泗水はふたたび、大量の死体で堰き止められて、血の河となった……。


……はあ。これではまるで、古の将軍、白起はくき項羽こううが使った大量虐殺方法の、こう(生き埋め)じゃ。

武器を使って人を殺していくのは大変な労力と時間が必要だが、これならば最低限の労力で効率よく……いや、そんな事を考える私が最低じゃ。

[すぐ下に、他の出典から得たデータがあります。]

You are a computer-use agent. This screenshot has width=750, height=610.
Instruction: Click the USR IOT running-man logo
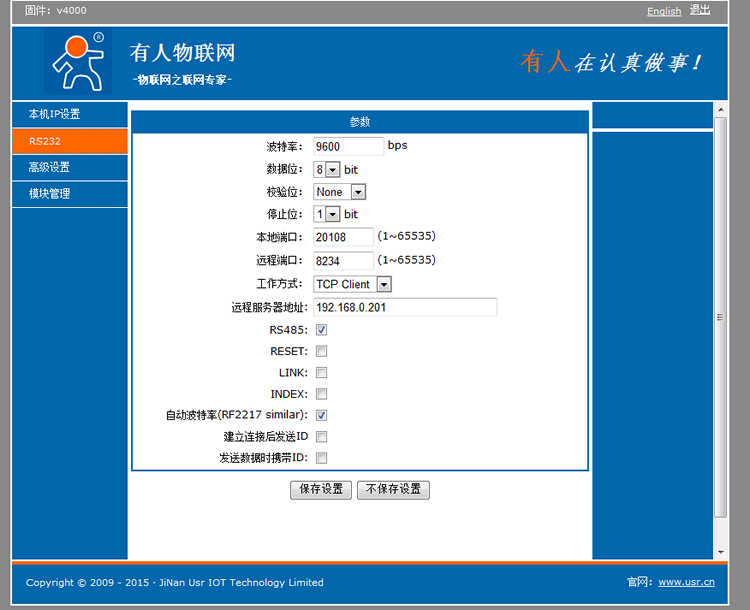[x=75, y=61]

しかも軍人でもない民間人を……いや、こんな風に無下に殺していい者など、いない……。


ふっと、自分の父と弟たちの事が思い浮かび、眉をしかめた。

……これじゃあ私も、闕宣けっせんや陶謙と同じなのだ。

きっと私も、会った事もない徐州の誰かに恨まれて、その復讐に苛まれるようになる。そしてこの連鎖は、きっとどちらかが滅ぶまで続くのだろう……。


気が滅入りつつ、青州兵を集めて、注意をしようとした時である。


伝令が駆け込んできた。

彼が乗ってきた馬は到着するなり倒れ、力尽きてしまった。

渡河の手段を探してた者ではなかった。……ならば、兗州えんしゅうからだ!


敏感に急場を察し、少女をはじめ、偶然にそばにいた将軍らも間者を囲んだ。

彼も馬と共に倒れ込んでいたが、一口水を飲ませてもらうと、息の上がり切ったかすれた声で話し出した。


「え、兗州でっ、大規模な反乱が起きましたっ。


首謀者は、陳宮ちんきゅう張邈ちょうばくっ。

呂布りょふという人物を、兗州牧にすると表明しました。


百城が裏切り、曹兗州牧の味方は、三城のみ。

鄄城けんじょうはん東阿とうあのみ、残っております」


皆、沈黙し、空を飛ぶ小鳥のさえずりが、やけに大きく響いた。